The first name after SOA, augustiner.alcomat.com, is the name of the Name Server for this information. The second name, juan.mahou.alcomat.com, is the mail address of the person in charge of this information (if you replace the first period "." with a @). BIND provides another type of resource record for this purpose: RP (responsible person).

The parenthesis permit the SOA record to extend over various lines. The majority of the lines between the parenthesis serve to inform secondary Name Servers, which we don't use in our fictitious network and will probably be treated in the next edition.

Similar SOA records are inserted in the files named.249 and named.253. Note that in these files we change the first name of the SOA record of alcomat.com to the appropriate name of the domain in-addr.arpa: 249.249.192.in-addr.arpa. and 253.253.192.in-addr.arpa.

NS record:
The next line that we add to each database file is the NS record (Name Server). The NS records of our domain are:
 

NS record
alcomat.com.      IN NS     augustiner.alcomat.com. 
alcomat.com.      IN NS     tubo.alcomat.com.

+++

▶ **The tasks**
1 > Reproduce the BIND zone file passage verbatim from "The first name after" to "the next edition.".
2 > In the BIND zone file passage, what type of resource record does BIND provide for identifying the person in charge of the information?
3 > Continue the passage on BIND zone files from where it stops.
The data that comes after this isn't needed.

▶ **Given data**
+++

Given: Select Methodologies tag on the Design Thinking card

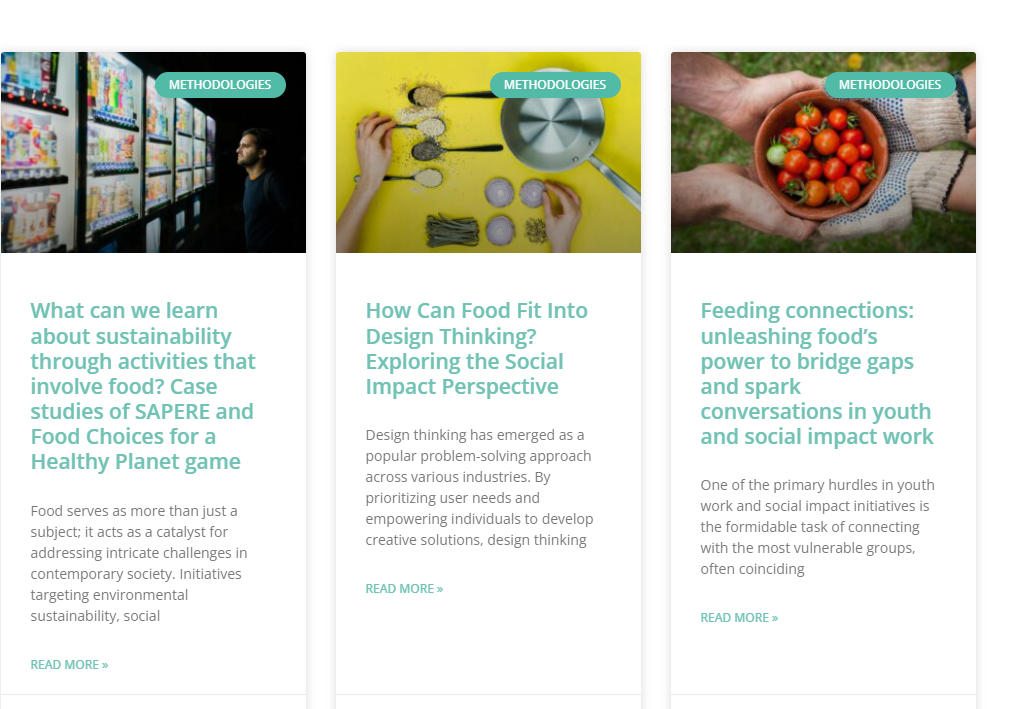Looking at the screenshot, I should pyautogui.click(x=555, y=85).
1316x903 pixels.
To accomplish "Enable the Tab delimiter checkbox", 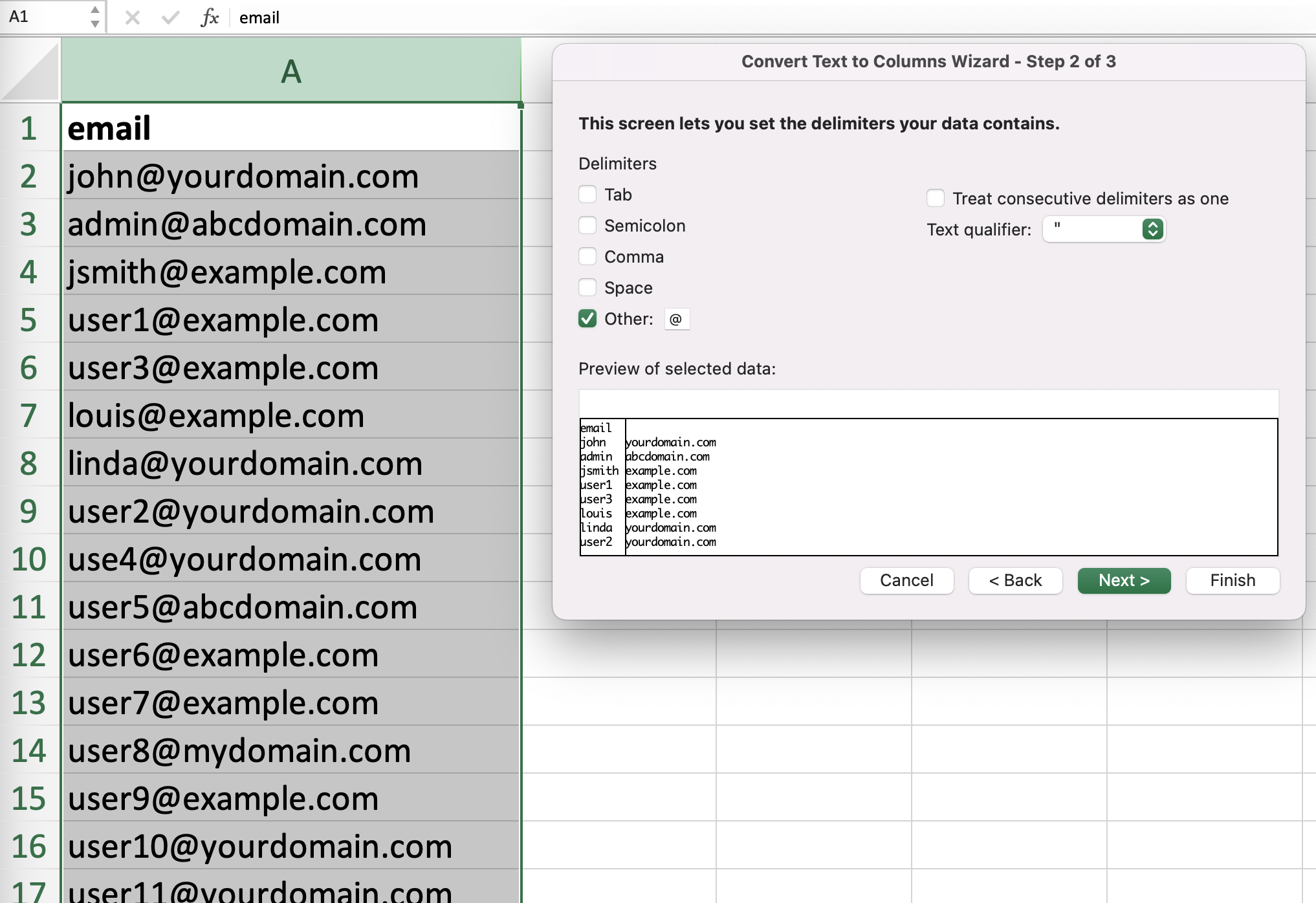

+++

▶ **Responses in order**
1 >
The first name after SOA, augustiner.alcomat.com, is the name of the Name Server for this information. The second name, juan.mahou.alcomat.com, is the mail address of the person in charge of this information (if you replace the first period "." with a @). BIND provides another type of resource record for this purpose: RP (responsible person).

The parenthesis permit the SOA record to extend over various lines. The majority of the lines between the parenthesis serve to inform secondary Name Servers, which we don't use in our fictitious network and will probably be treated in the next edition.

2 > The RP (responsible person) record.

3 >
These records indicate that two Name Servers exist for the domain "alcomat.com". The Name Servers and found on the hosts "augustiner" and "tubo". Hosts like "tubo", (our gateway) that have more than one network interface (multihomed hosts), in our case two Ethernet cards, are excellent choices for Name Servers, since they are well connected: First they are directly accessible from hosts on more then one network and in some cases they also serve as routers, and they aren't down very much since they are monitored closely.

Just the same as with the SOA records, We will add NS records to the files named.249 and named.253.

Address and Alias records:
The following step is the mapping of addresses to names. We add the following resource records to the named.hosts file.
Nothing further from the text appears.